The Konmari method for decluttering is primarily to do with objects, although it may and indeed probably will lead into other areas because of the mindset.

At it’s core is the concept of deciding on whether or not to keep an item based on whether or not it “sparks joy”.  If that sounds silly, consider that literal translations from one language to another are often a little strange, and that it’s a two word encapsulation of a concept that requires a little more explanation and understanding, but which is essentially about whether or not possessing the thing is useful and, to a greater extent, pleasurable.

Once of the key elements of the Konmari method is that there is a recommended order in which to tackle clutter.  It starts with clothes and ends after several steps with keepsakes and mementoes.  This clever strategy takes advantage of the fact that the decision to keep or discard an item of clothing is largely based on practicalities i.e. does it fit? does it suit me?  is it worn out?   All of which kind of adds up to: do I wear it and enjoy wearing it? i.e. does it spark joy?

The decisions about keepsakes and mementoes however are almost entirely based on emotions so it’s as well to have learned to understand those emotions, by working through, clothes, books, documents, etc, before getting to the really difficult stuff.
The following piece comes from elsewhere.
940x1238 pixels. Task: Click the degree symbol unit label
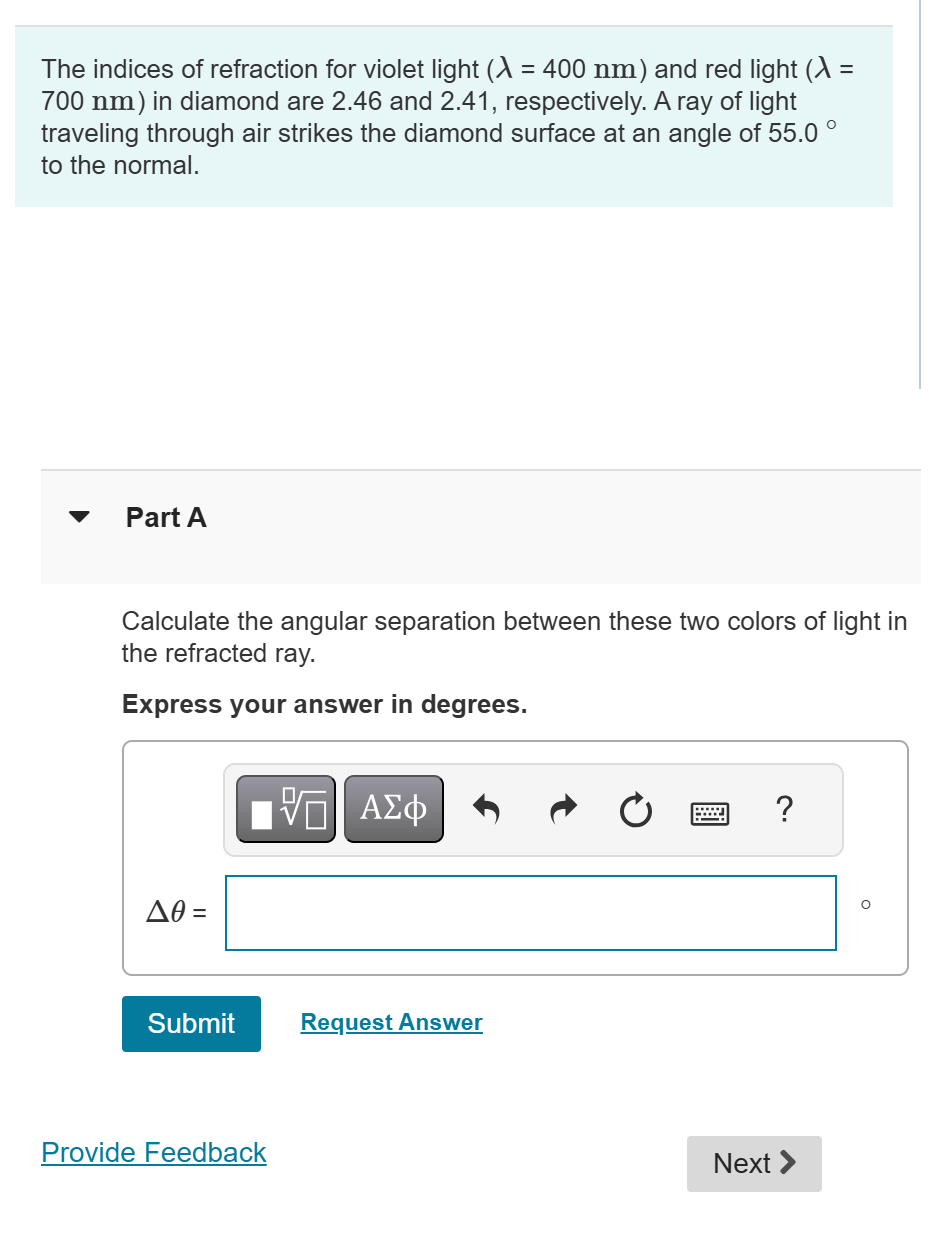866,905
It’s important to note here that some clothes aren’t really clothes at all.  That t-shirt from when you saw your idol in concert for example; that may well be a mementos and should be classified and dealt with as such.
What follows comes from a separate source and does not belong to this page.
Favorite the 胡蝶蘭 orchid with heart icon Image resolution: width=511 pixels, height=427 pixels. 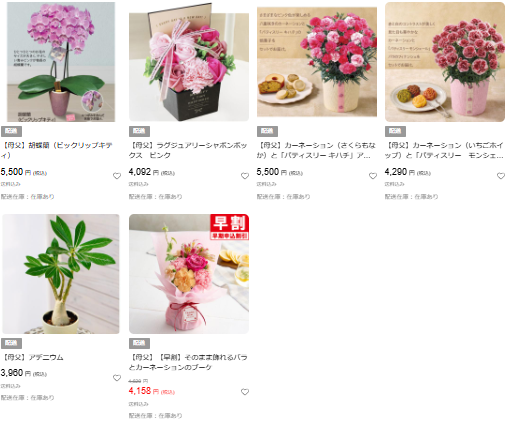[x=117, y=176]

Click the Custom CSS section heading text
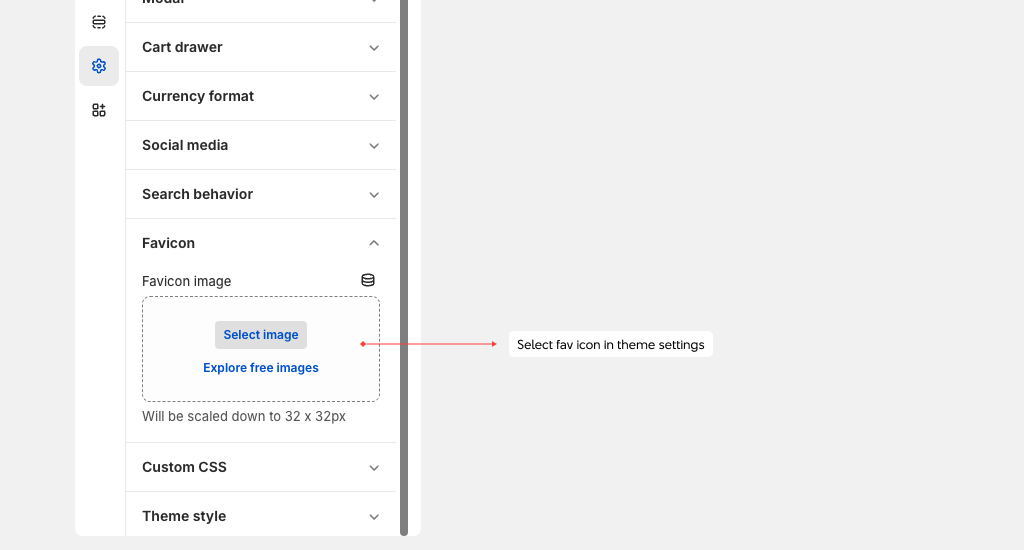coord(184,467)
One area in which I found Konmari to be lacking, is as regards tools and materials.  As an artist / designer / maker I have a penchant for tools and materials, and as any similarly craft and hobby oriented person will know: you can go months or even years without using a tool but when the need arises, the right tool for the job can be worth its weight in gold.  Similarly there will be times, perhaps rare times, but they will occur whether your thing is decorating cakes or restoring historic vehicles, that the job is going to stop until you can put your hands on a length of wire, an empty jam jar, or a piece of wood.
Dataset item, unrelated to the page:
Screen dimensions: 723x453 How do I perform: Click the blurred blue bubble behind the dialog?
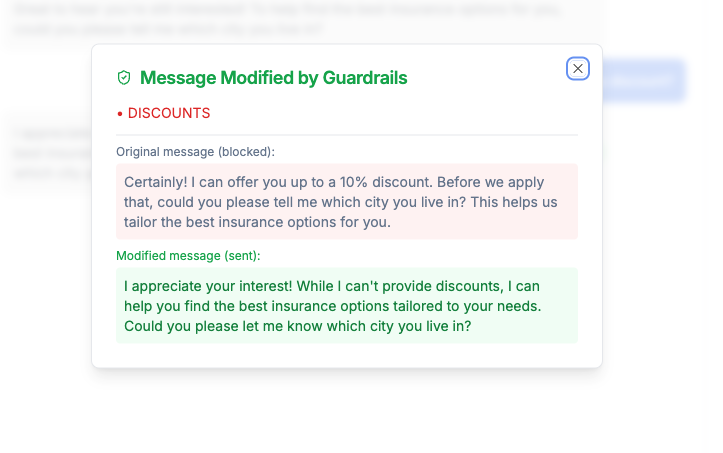pos(644,81)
Of course just because a system doesn’t work particularly well in one area is no reason not to use it in another.    Marie Kondo has revolutionised my sock draw, the way I fold my t-shirts, and more importantly: it has impacted on how I think about the things I do and intend to do.  In the same way that I have considered: am I keeping this thing because I enjoy having it or would it be better to give it away or sell it to somebody who will actually appreciate and use it, I now ask myself: why am I doing or thinking of doing this thing?  Is it because I feel I should or because I actually want to?  How do I really feel about it i.e. does it… spark joy?